800mila persone ‘ufficiali’ per l’Unhcr, ma molte di più nei fatti e nei bisogni. «La maggior parte dei siriani qui sono lavoratori stagionali: attraversano il confine e non sono nemmeno registrati», riferisce il responsabile locale per l’agenzia dei Rifugiati. Scontri tra profughi siriani e libanesi residenti, sovente. Il povero con troppi ospiti in casa. Scontri, incendi dolosi di tende e camp, fughe, crudeltà.
Cosa sta accadendo in quella terra di ospitalità antica? «Da più di un anno, il Libano ha accumulato un debito pubblico che ha raggiunto i 93 miliardi di dollari nel 2020, e una serie di governi fallimentari, contestati duramente e accusati di corruzione già durante la rivoluzione dell’ottobre 2019». Le proteste di piazza rimaste da allora senza risposta, e poi la catastrofe da irresponsabilità colpevole che distrugge Beirut.
2.750 tonnellate di nitrato di ammonio dimenticate in hangar del porto che, esplodendo, sfigurano la capitale. 204 morti, 6500 feriti e 300mila sfollati tra i 2 milioni di abitanti. Una distruzione di cose e si persone inimmaginabile. Ma da allora, insiste ’Avvenire’, «Il governo non ha varato alcun programma di ricostruzione, affidato solo a investimenti stranieri – soprattutto francesi – e ad aiuti straordinari delle organizzazioni internazionali e delle ong, soprattutto nelle zone prospicienti al porto, le più colpite».

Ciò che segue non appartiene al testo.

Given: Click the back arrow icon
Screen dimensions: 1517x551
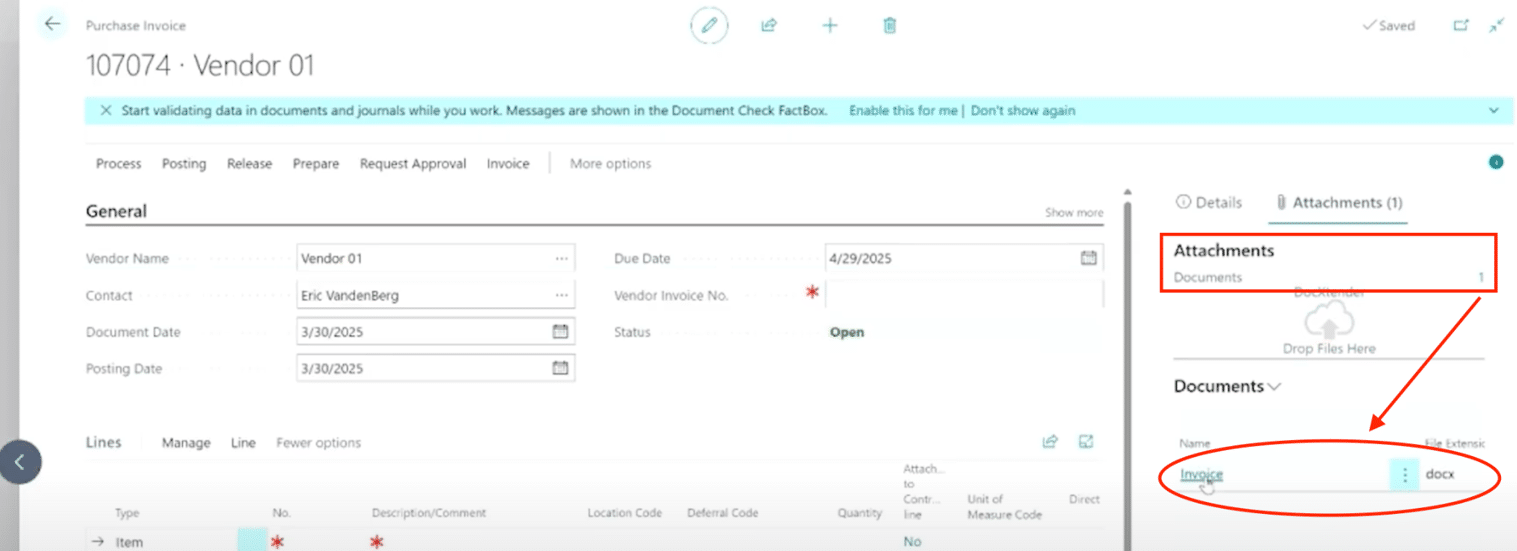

La favela di Karantina, i quartieri popolari di Geitawi e Rmeil, la nuovissima Downtown con le costruzioni avveniristiche progettate da Zaha Hadid, l’area della movida di Mar Mikhail e Ashrafye, un agglomerato di antichi palazzetti liberty, alternati a modernissimi condomini in vetro e acciaio.
Il debito pubblico che ha raggiunto i 93 miliardi di dollari, e governi fallimentari sono stati duramente contestati, ci ricorda ancora Avvenire. Ma il peggio in Libano è quotidiano, ci ricorda Pierre Haski su Internazionale. Il 4 febbraio, sei mesi dall’esplosione nel porto di Beirut, la scoperta del corpo di un celebre intellettuale, Lokman Slim, ritrovato con diversi proiettili in testa all’interno della sua auto nel sud del Libano.

«Scrittore ed editore di 58 anni, ex studente di filosofia a Parigi, baluardo della società civile, sosteneva la laicità e l’emancipazione della politica libanese dai confessionalismi religiosi. Ma soprattutto Lokman Slim era uno sciita che viveva in un quartiere ritenuto un feudo di Hezbollah, l’organizzazione filoiraniana da lui ferocemente criticata. Questa dimensione della sua personalità fuori del comune è al centro del dibattito a Beirut».
La settimana scorsa la presidenza francese aveva invitato l’amministrazione Biden a mostrarsi realista e a non escludere Hezbollah dal processo politico libanese. «Quale sarebbe stato l’interesse di Hezbollah nel commettere un omicidio in un contesto in cui controlla lo scenario politico del paese, oltretutto in un momento segnato dal rinnovamento diplomatico con il cambio di amministrazione a Washington?». Nessuna buona risposta.
Una mossa di valenza locale con cui Hezbollah tenta di ridurre al silenzio qualsiasi critica all’interno della comunità sciita o se invece vada letta a livello internazionale nell’ambito delle trattative sull’Iran e sul nucleare.